ROUGH CUTS| Where a Duterte sortie is a must

DAVAO City Mayor and PDP-Laban presidential candidate Rodrigo Duterte has secured the release last Monday of the five policemen and an army soldier who were abducted by the members of the New People’s Army (NPA). The policemen were abducted while investigating a report of rebel harassment on a military checkpoint in Paquibato district. On the other hand, the army soldier was nabbed by the NPA and held hostage in a remote area of a municipality in North Cotabato.

     But even as the police elements and the army soldier are back in the arms of their loved ones and in their respective units four other persons, three foreign nationals and a Filipina, abducted in a posh resort in Samal Island  City in Davao del Norte are not as lucky as the former hostages. The latter group has been held hostage by still unknown terrorist group since September 21, 2015 or roughly seven months already.

     In an earlier video grab the abductors were demanding P1 billion pesos ransom each in exchange for their release. But in the latest video uploaded the terrorists already reduced their ransom demand but set as their deadline for the pay-off last Monday April 25. They also warned the government that if ransom is not paid they will behead one of the hostages.

     Of course the government stuck to its policy of no negotiation with the terrorists and no payment of ransom. The hostage takers responded by making good their threat of beheading one of the hostages. Early last Tuesday morning it was reported that the head of John Ridsdel, the Canadian former official of TVI, a Canadian mining company operating in Zamboanga Sibugay, was found inside a bag abandoned along a dirt road in Sulu province.

     We don’t really know why, despite the long period of holding the victims the government, through its military and police, was unable to track down the location of the abductors and their victims. It appears that the military and police intelligence networks are not functioning effectively. There is no doubt that the government has allocated substantial resources to be able to mobilize its military and police intelligence communities.

     So, the question that hangs in every one’s mind is: how come nobody was able to feed the military and the police appropriate information that could have led the government authorities to the location of the abductors and their hostages?

     We hate to think of the possibility that the funds intended for information gathering activities may be diverted for other purposes by some scheming top military and police officials. Thus, what is left could be pittance that is far from enough to institute an effective information gathering strategy and make it work. It is even possible that at the ground level only those officials or probably the assigned head intelligence officers and their immediate subalterns in the community are allocating the intelligence budget for their personal use.

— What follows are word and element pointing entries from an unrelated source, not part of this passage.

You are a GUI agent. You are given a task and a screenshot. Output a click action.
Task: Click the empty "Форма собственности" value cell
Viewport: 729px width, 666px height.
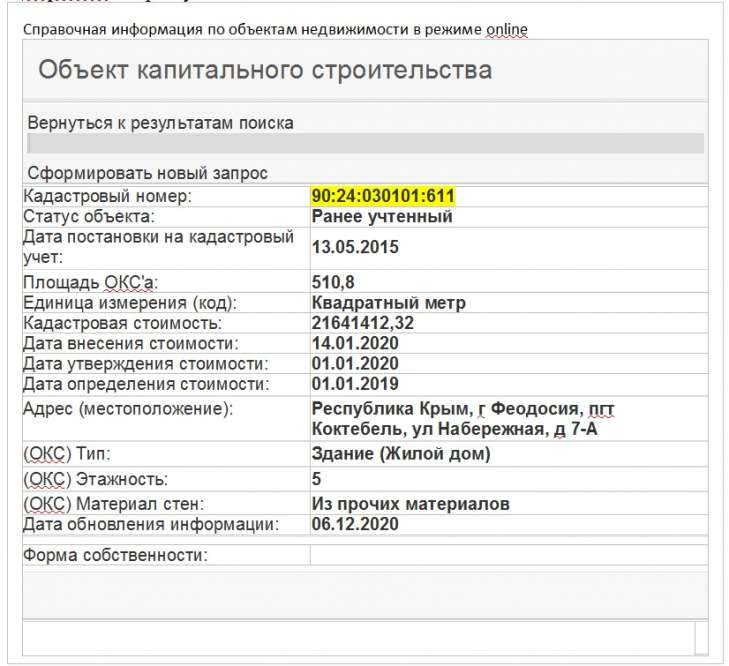coord(508,555)
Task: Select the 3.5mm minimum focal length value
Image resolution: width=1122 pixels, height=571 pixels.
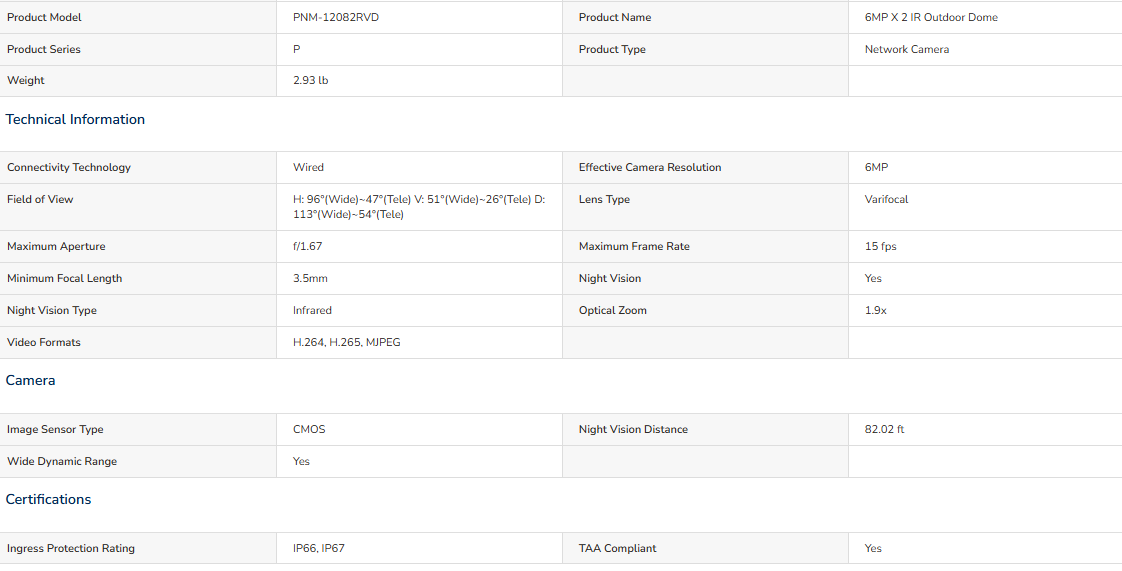Action: (x=311, y=278)

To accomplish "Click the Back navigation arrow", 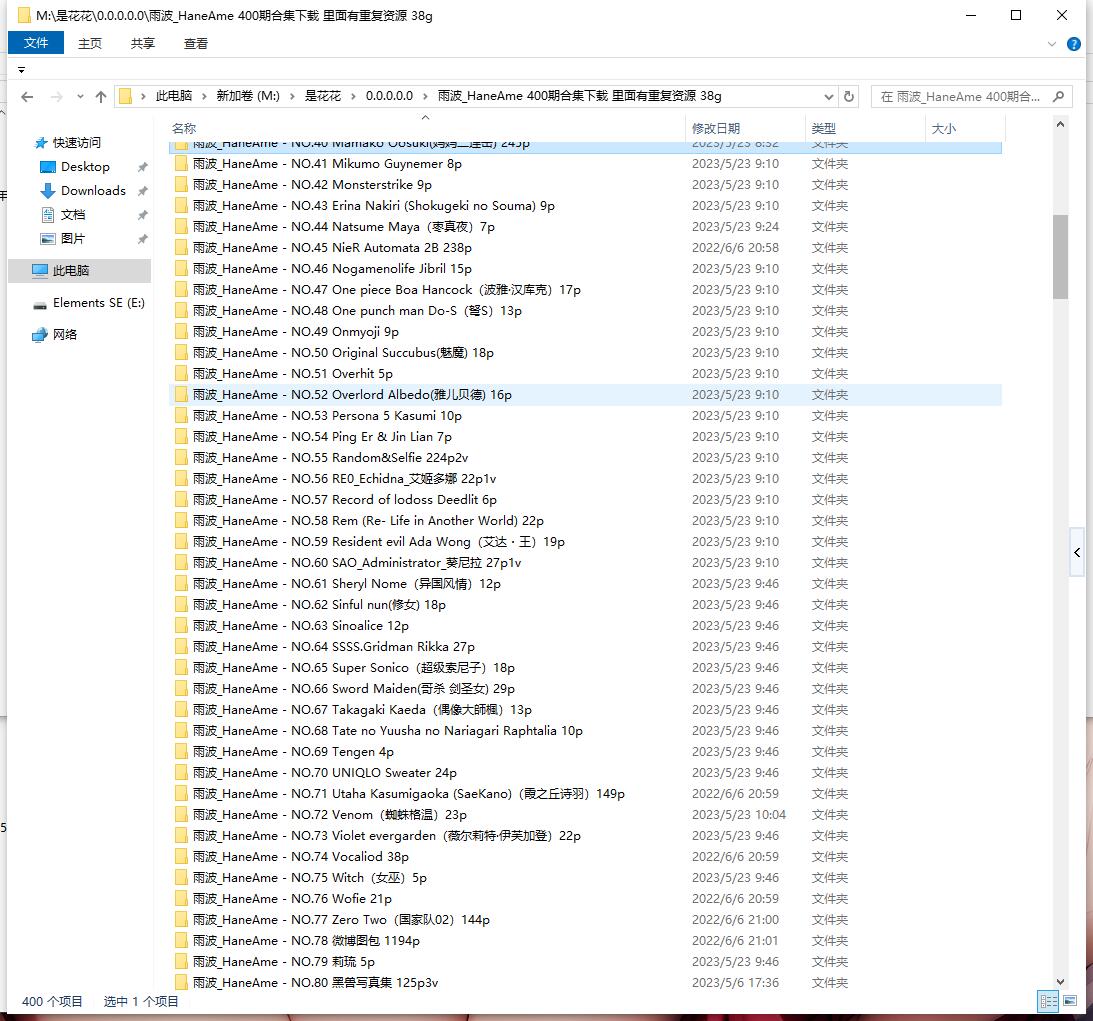I will [27, 97].
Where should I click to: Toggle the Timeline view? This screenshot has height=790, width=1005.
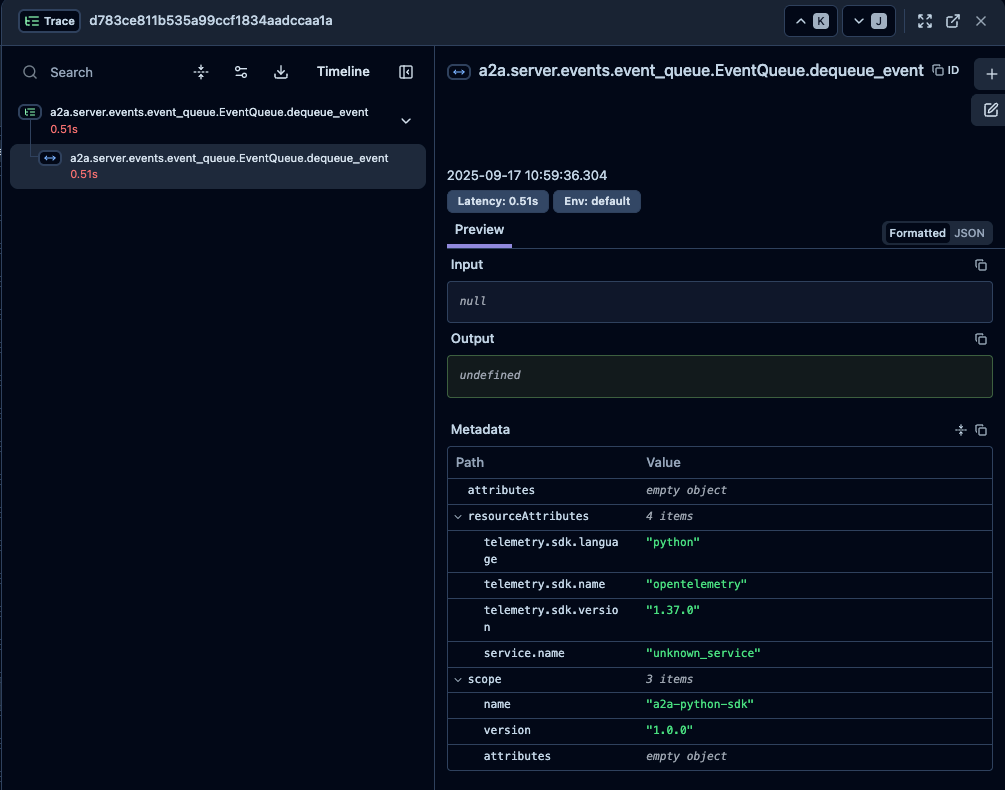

     Meanwhile, the terrorists could most likely be spending a sizeable portion of the ransom money they have accumulated over the years of their abduction business to buy the loyalty of the people in the community. And if we add the fact that most of the population in the provinces identified to be the lairs of the terrorist groups have the same faith as that of the latter, it is not difficult at all to believe that they’d rather protect the interest of their kind who are giving them better favors, monetary included, than the military and the police.

     So, it should not be surprising that the military and police authorities in the Western Mindanao region are left with their bags empty of any information on the whereabouts of the hostage takers of the Samal resort guests.

     Now the government is jolted into action with the beheading of the Canadian mining official. So much is the impact of the terrorist brutal murder of the hapless foreigner that the President suddenly showed a “Duterteish” character by ordering the military and the police to go all out against the armed bandits, rescue the hostages, and finish them off.

     Why only after seven months of the abduction? Is the president creating sound bites to show that he has the “it” of a brave leader?  Or, is he trying to appease the visibly disturbed Canadian Prime Minister who has condemned the brutal killing of one of its nationals?

     Meanwhile, we are hoping that Presidential candidate Duterte will still be able to visit Sulu, Basilan and Tawi-tawi within the remaining days of the campaign period. We urge him to visit those places to show the people in those provinces that their areas are indeed still very much a part of the Republic of the Philippines. He must make them feel that he is one among them and that he is true to his commitment to correct the historical injustice heaped on the Moro people and their homeland.

     The Davao City mayor must prove to our Muslim brothers that despite the perceived danger attendant to visiting these three member provinces of the Autonomous Region for Muslim Mindanao (ARMM), going to their places to lay his plans for the Moro people is worth risking his life.

     Perhaps with his campaign sorties there, the mayor through intermediaries might be able to “connect” to the abductors and discuss ways of having the remaining hostages released.

     Moreover, a Duterte visit in those areas could be taken by the terrorist groups whose members are no doubt Moro people, as a manifestation of sincerity in his desire to give Mindanao its rightful due from its own government.

    That alone, is already a big breakthrough.

    Will Duterte still campaign in Sulu, Tawi-tawi and Basilan late this week or early next week? We hope he will. After all, if he is willing to go to any of the islands supposedly within Philippine territory now occupied by the Chinese soldiers and offers himself to be shot and killed instead of taking the risk of losing so many lives of Filipino soldiers in a shooting war, he should be more than willing to fly to the three Philippine provinces to talk with our fellow Filipinos there?